When Doctors Can Hear, but Can’t Help

article-1286369-07BA6D6D000005DC-830_468x347Last week, I read a troubling article that fell under the column title “Hard Cases” in the New York Times. Read on and you’ll understand why.

The author, New York Times writer Abigail Zuger, M.D., wrote about a patient’s wife who called her to express concern about her husband drinking. Dr. Zuger was surprised to learn about her patient Tom’s drinking, and yet without Tom’s admission of a problem, there was nothing Dr. Zuger could do or say.

Dr. Zuger goes on to write about the difficulties doctors have detecting drinking problems that are not extreme, and that many patients try to save face. “A new analysis from the Centers for Disease Control and Prevention estimates that of the 38 million problem drinkers in the country, only one in six have come clean to a  health professional,” she writes.

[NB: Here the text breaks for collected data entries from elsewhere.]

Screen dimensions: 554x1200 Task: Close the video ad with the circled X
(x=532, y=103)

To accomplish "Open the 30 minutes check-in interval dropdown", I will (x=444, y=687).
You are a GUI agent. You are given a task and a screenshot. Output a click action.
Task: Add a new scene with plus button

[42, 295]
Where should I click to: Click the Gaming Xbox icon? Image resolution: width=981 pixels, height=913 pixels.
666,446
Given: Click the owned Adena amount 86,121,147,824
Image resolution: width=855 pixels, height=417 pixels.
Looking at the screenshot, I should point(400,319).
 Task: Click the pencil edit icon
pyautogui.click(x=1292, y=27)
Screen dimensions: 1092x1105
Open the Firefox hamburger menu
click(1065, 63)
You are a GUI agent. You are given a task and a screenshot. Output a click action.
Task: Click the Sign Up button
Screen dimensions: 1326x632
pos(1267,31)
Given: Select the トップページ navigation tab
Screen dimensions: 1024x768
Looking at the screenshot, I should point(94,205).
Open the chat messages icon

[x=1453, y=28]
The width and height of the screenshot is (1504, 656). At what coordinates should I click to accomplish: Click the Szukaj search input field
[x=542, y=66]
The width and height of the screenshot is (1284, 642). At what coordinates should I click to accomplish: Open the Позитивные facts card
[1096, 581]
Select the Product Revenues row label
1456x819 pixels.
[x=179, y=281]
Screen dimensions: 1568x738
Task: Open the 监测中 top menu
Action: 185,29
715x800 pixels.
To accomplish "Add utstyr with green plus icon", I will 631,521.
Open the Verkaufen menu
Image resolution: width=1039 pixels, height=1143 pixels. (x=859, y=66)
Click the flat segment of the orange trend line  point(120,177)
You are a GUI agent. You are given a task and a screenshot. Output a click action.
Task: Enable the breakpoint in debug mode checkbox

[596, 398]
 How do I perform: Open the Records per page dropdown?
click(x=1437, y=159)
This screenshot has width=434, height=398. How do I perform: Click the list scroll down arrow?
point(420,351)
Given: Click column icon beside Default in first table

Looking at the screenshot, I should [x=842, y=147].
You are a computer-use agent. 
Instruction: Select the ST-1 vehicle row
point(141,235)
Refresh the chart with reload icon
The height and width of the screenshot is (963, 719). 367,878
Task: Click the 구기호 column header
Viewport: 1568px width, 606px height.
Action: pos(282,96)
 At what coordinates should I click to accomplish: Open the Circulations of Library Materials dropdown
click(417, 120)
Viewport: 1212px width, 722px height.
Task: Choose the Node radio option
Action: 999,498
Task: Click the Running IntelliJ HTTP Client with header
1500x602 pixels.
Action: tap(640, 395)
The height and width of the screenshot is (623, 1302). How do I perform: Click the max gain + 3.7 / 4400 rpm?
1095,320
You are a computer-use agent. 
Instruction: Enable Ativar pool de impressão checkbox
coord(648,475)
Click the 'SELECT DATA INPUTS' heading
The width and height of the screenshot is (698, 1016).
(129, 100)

The phone call from Tom’s wife made the situation clear to Dr. Zuger, yet she was forced to reply, “I’m so sorry. I can’t talk to you about that.”

There are moral and ethical standards whereby an adult patient’s health issues are his business alone. And of course, there is the law and the HIPAA (Health Insurance Portability and Accountability Act) which govern patient privacy.

Dr. Zuger did tell her patient, Tom, that his wife called, but didn’t say what she’d called about. She asked Tom if it would be okay for his wife to come to his next appointment, to which he replied, “Absolutely not.”

The story ended there. The doctor never met Tom’s wife or spoke with her again. But she listened and never forgot.

To read Dr. Zuger’s article, “What Patients Don’t Tell Their Doctors,” click here.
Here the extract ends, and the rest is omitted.